Four or five years ago, the big talking point in industrial IoT was “pilot purgatory,” which described a number of efforts by companies to deploy sensors, connectivity, and AI to aspects of their manufacturing operations that would get bogged down in testing. It would leave companies stuck in pilot purgatory because they had a hard time figuring out how to scale beyond the initial use case.
Luckily, the manufacturing industry has since moved beyond that with 72% of those surveyed already implementing a smart factory strategy and almost two-thirds (65%) in various stages of implementing their overall IoT strategy. Not only is this great news, but it begs new questions, namely what sorts of tools are manufacturers eying for their IoT? And what are the use cases they want to pursue?
Connected products, edge computing, and digital twins are the next elements of a smart factory strategy the survey respondents indicated they wanted to pursue. The most popular connected products are monitoring dashboards to track equipment, inventory management software (to avoid running out of necessary materials), and location tracking.
So far, a third of the respondents’ revenue is generated from those three connected products. They moreover expect that, in the next three years, the number of smart products that might report into such dashboards or get tracked by inventory management systems will rise to 47%.
In the meantime, I found it pretty stunning that 41% of manufacturers are already deploying some form of software-as-a-service pricing based on having connected their products. This might take the form of charging for an hour of each engine’s run time or letting customers subscribe to a series of sensors for monitoring as a service. I know we’ve been talking about these possibilities for the last eight to 10 years, but this still feels like rapid adoption for such a slow-moving industry.
Beyond potential products, manufacturers are also looking to establish more of their computing at the edge, whether for data privacy and regionalization reasons, or concerns about the latency of data traveling from the factory floor to the cloud and then back again. Just 38% of respondents have already established their edge strategies for their own manufacturing operations, and only 29% have created an edge strategy for providing their customers with a local version of a connected service.
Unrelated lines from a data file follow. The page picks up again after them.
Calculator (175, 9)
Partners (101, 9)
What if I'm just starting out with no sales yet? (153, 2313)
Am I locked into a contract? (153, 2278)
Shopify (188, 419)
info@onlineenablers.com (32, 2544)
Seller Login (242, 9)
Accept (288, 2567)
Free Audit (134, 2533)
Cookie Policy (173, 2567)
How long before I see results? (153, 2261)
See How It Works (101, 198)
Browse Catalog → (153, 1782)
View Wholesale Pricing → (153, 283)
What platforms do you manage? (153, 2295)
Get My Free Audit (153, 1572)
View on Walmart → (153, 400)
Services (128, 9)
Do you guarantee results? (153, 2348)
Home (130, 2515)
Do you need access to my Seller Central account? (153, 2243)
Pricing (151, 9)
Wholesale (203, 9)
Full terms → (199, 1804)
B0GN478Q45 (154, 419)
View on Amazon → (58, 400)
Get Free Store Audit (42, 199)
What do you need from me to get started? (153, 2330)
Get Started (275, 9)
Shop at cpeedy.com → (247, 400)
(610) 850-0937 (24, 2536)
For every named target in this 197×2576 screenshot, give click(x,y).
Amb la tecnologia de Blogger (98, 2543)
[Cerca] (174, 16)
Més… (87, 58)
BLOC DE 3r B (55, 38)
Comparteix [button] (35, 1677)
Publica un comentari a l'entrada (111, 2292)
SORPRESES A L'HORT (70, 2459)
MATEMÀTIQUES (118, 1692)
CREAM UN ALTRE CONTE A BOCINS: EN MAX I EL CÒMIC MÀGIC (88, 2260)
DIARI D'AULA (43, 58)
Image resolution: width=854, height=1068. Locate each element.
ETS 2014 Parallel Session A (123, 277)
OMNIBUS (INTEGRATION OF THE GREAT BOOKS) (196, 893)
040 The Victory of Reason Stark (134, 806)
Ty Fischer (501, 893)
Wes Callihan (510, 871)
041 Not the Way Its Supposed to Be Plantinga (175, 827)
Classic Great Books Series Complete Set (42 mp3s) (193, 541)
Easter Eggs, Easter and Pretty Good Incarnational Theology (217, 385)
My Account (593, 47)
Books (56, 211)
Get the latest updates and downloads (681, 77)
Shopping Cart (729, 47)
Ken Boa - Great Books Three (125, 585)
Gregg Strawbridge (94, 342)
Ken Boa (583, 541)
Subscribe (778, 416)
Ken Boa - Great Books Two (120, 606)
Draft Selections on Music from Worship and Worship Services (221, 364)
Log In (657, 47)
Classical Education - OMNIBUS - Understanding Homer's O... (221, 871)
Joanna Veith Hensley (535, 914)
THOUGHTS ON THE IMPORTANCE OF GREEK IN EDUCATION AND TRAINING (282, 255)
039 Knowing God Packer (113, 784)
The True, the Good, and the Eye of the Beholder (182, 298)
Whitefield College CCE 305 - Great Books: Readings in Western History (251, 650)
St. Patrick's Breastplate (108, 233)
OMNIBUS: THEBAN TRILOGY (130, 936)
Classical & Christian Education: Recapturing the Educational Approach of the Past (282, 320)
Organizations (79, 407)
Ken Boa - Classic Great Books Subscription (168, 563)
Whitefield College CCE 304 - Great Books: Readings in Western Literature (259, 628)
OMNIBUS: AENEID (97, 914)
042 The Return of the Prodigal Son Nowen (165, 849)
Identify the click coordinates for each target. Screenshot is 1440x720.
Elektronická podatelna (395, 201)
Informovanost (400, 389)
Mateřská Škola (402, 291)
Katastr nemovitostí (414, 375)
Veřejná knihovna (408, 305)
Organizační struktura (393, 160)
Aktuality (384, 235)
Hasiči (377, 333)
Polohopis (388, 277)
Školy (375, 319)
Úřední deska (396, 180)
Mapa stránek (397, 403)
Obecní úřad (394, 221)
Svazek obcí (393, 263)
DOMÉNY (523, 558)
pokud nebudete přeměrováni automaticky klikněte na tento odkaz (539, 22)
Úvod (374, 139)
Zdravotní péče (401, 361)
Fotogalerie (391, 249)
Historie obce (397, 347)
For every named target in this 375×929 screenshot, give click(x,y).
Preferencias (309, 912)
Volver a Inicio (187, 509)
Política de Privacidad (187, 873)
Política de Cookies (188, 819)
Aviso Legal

This makes sense. It’s hard to figure out what needs to happen at the edge. But the Microsoft survey does a good job of explaining some of the challenges manufacturers face when it comes to integrating their IT and operation technology (OT) data. Indeed, that combination of IT and OT is necessary when trying to determine what stays local and what goes to the cloud.
And while the IT-OT divide is closing, it’s still a thing. According to the survey, the biggest challenges to scaling out smart factories have to deal with OT security and interfacing with OT networks.
Finally, manufacturers are still figuring out what to do with digital twins. The concept of having a digital model of their equipment or entire factory operations is compelling, and roughly a quarter are already deploying some type of digital twin, but the rest are still trying to develop or don’t have a digital twin strategy. The most common reasons cited for the lack of a digital twin strategy were that it’s time-consuming — and expensive — to create digital twins. I blame that on a lack of standards.
What was surprising was how little manufacturers cared about augmented reality (AR); just 23% said they had an AR deployment in the works and 38% weren’t interested in one. Since Microsoft has invested heavily in the HoloLens, its pair of AR glasses for manufacturing, I’m sure these results aren’t welcomed. But I think it may simply be too early to ask the question.
Indeed, before we can get to AR we need to build high-quality digital twins and models for AR. Plus, we’re only now seeing partnerships, such as the one announced in June between Siemens and Nvidia, that will bring the computational oomph and manufacturing knowledge together to create a “factory metaverse.” So we’ll have to wait.